Retinal scan displays applied to eyeglasses have been around for more than 20 years. The seminal work was done at the University of Washington and at one time Sony owned most of the patents. But Sony, in the mid-90s, couldn’t bring itself to market a product that shined lasers into people’s eyes. I think the retinal scan display’s time is about to come again.
The FDA accepted 20 years ago that these devices were safe. They actually had to show a worst case scenario where a user was paralyzed, their eyes fixed open (unblinking) with the laser focused for 60 consecutive minutes on a single pixel (a single rod or cone) without permanent damage. That’s some test. But it wasn’t enough back when the idea, I guess, was to plug the display somehow into a notebook.
No more plugs. The next-generation retinal scan display will be wireless and far higher in resolution than anything Sony tested in the 1990s. It will be mounted in glasses but not block your vision in any way unless the glasses can be made opaque as needed using some LCD shutter technology. For most purposes I’d like a transparent display but to watch an HD movie maybe I’d like it darker.

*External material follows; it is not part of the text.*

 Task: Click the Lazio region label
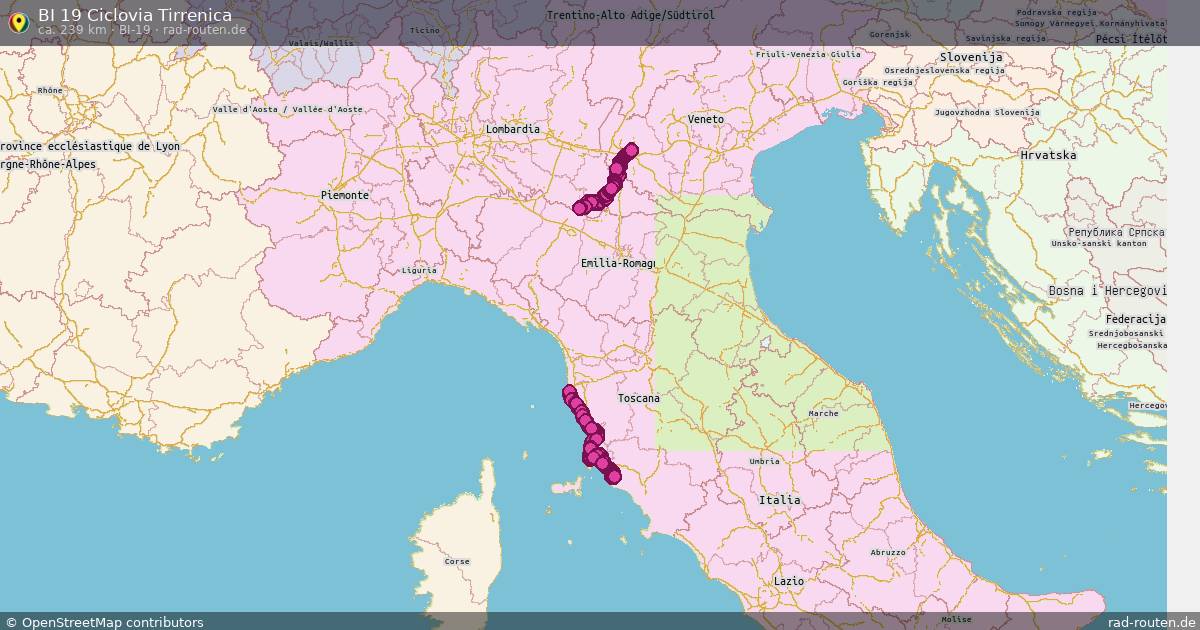pyautogui.click(x=789, y=580)
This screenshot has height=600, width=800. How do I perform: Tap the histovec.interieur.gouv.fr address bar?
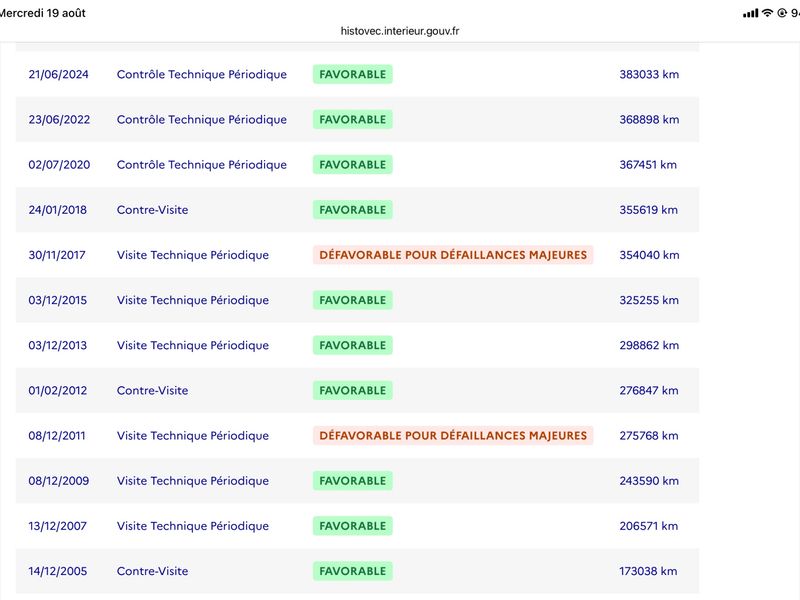coord(400,31)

The current resting place for a lot of that old retinal scan technology is a Seattle company called Microvision that mainly makes tiny projectors. The Sony patents are probably expiring. This could be a fertile time for broad innovation. And just think how much cheaper it will be thanks to 20 years of Moore’s Law.
The rest of this vision of future computing comes from Star Trek, too — the ability to throw the image to other displays, share it with other users, and interface through whatever keyboard, mouse, or tablet is in range.
What do you think?
How wide a range of eyeball motion can the laser projectors handle?
I think a shrunk-down version of the Oculus, with stereo cameras and pupil sensors, is more likely to succeed. Right now they use stock Galaxy Note 3 screens (with digitizer!) but presumably a mass-produced version at scale could have transparent AMOLEDs with an electrochromic backing.
If you turn your eyeball the beam can’t enter your pupil to draw on your retina anymore. Look away and the image disappears.
The display only had a field of view of 27 degrees.. so not useful as an immersive display.
p.s. They switched to LED light sources.. much better than the laser version.
“LED light sources” do you mean colored LEDs or LED/LCD as in most flat panel monitors and TVs.
I mean colored LEDs.
Looking at their projector products they mention lasers. I’m not sure if that’s just marketing speak or they actually switched back to lasers for technical reasons ( power? ). I suspect they are still using LEDs.
Yes Star Trek, and also the movie ‘Her’ is a good reference for this edition…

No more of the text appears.